# verlinkung in einen i-frame ohne frameset



## KreatorMetalhead (9. August 2003)

Hallo Zusammen!

Ich habe mal eine Frage bezüglich i-frames, bin mir aber nicht sicher ob es überhaupt möglich ist.

Ich habe eine seite die nicht als frameset aufgebaut ist, und mittendrin ist ein i-frame. Ich möchte jetzt, das wenn man auf die Navigation klickt, sich immer nur der i-frame ändert und ich nicht immer wieder die seite neu laden muss! ist das auch ohne frameset möglich? Meine Seite ist nur in Tabellen aufgebaut.

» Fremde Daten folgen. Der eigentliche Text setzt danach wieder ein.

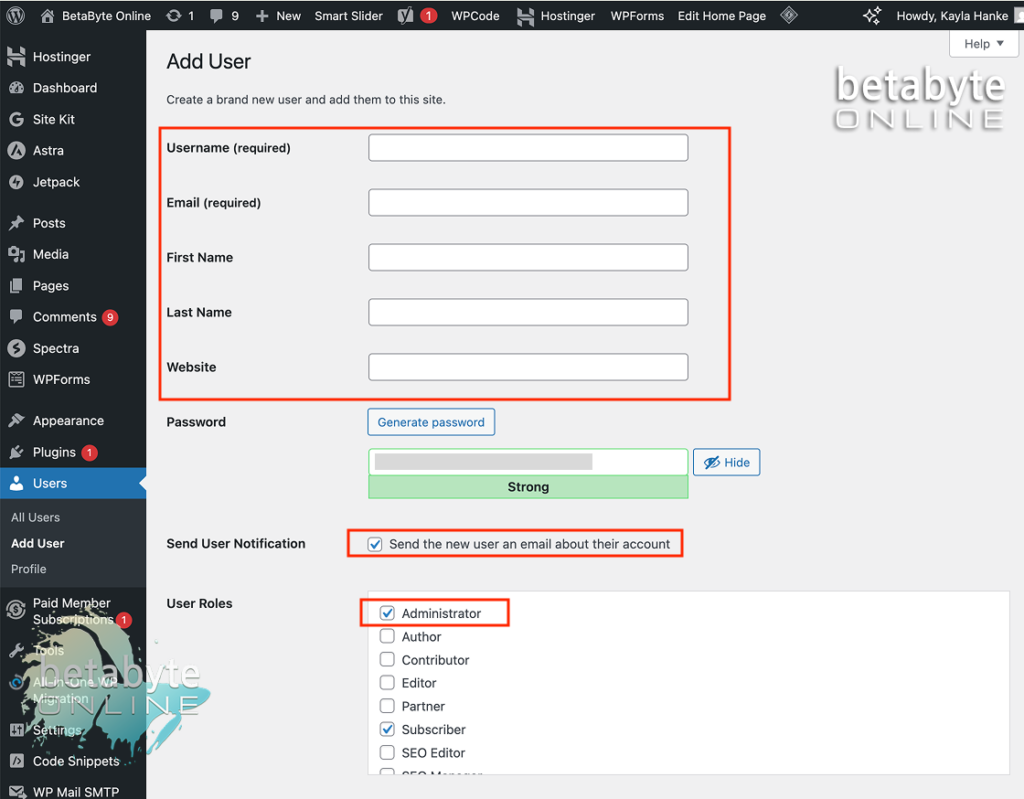Open Site Kit from the sidebar icon
Image resolution: width=1024 pixels, height=799 pixels.
click(x=16, y=119)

Habt schonmal vielen Dank!


----------



## Fabian H (9. August 2003)

```
<iframe name="mitte" [...]></iframe>

[...]

<a href="bla.html" target="mitte">Klicka</a>
```

Einfach dem Link ein target-Attribut hinzufügen. Der Wert des Attributs etnspricht dem Namen des Ziel-iFrams.
Geht übrigens genauso mit Frames.


----------



## KreatorMetalhead (9. August 2003)

Das habe ich schon versucht..also meine Zieldatei, das heisst die iframe datei heisst jetzt beispielsweise, i_news.html.


wenn ich das als target eingebe, öffnet er mir ein neues fenster und listet den i-frame nebeneinader auf, so gross wie das Browserfenster ist.

target="i_news" habe ich eingegeben.

Oder meinst Du mit i-frame Name was anderes als ich?


----------



## Daxi (9. August 2003)

[datei] = Link-Datei
[ziel] = Name des IFrames
[text] = Text für den Link

Also:

```
<iframe name="[ziel]" [...]></iframe>

<a href="[datei]" target="[ziel]">[text]</a>
```

Vielleicht wird es dir so klarer.
Der Name des IFrames muss mit dem Target übereinstimmen.
Die Datei wird im Link unter href angegeben.


----------



## KreatorMetalhead (9. August 2003)

Also meine Datei heist "i_news.html"
das steht auch im href

im target hab ich jetzt stehen target="i_news.html"
i_news.html heisst auch der iframe

aber funktionieren tut es immernoch nicht...


----------



## Daxi (9. August 2003)

Schau mal hier:
http://selfhtml.teamone.de/html/frames/eingebettete.htm#verweise


----------



## KreatorMetalhead (9. August 2003)

Oh mann...Das ist ja einfacher als ich dachte!
Ich hab es mal wieder viel zu kompliziert gemacht!

Ich danke dir und noch ein schönes Wochenende!


----------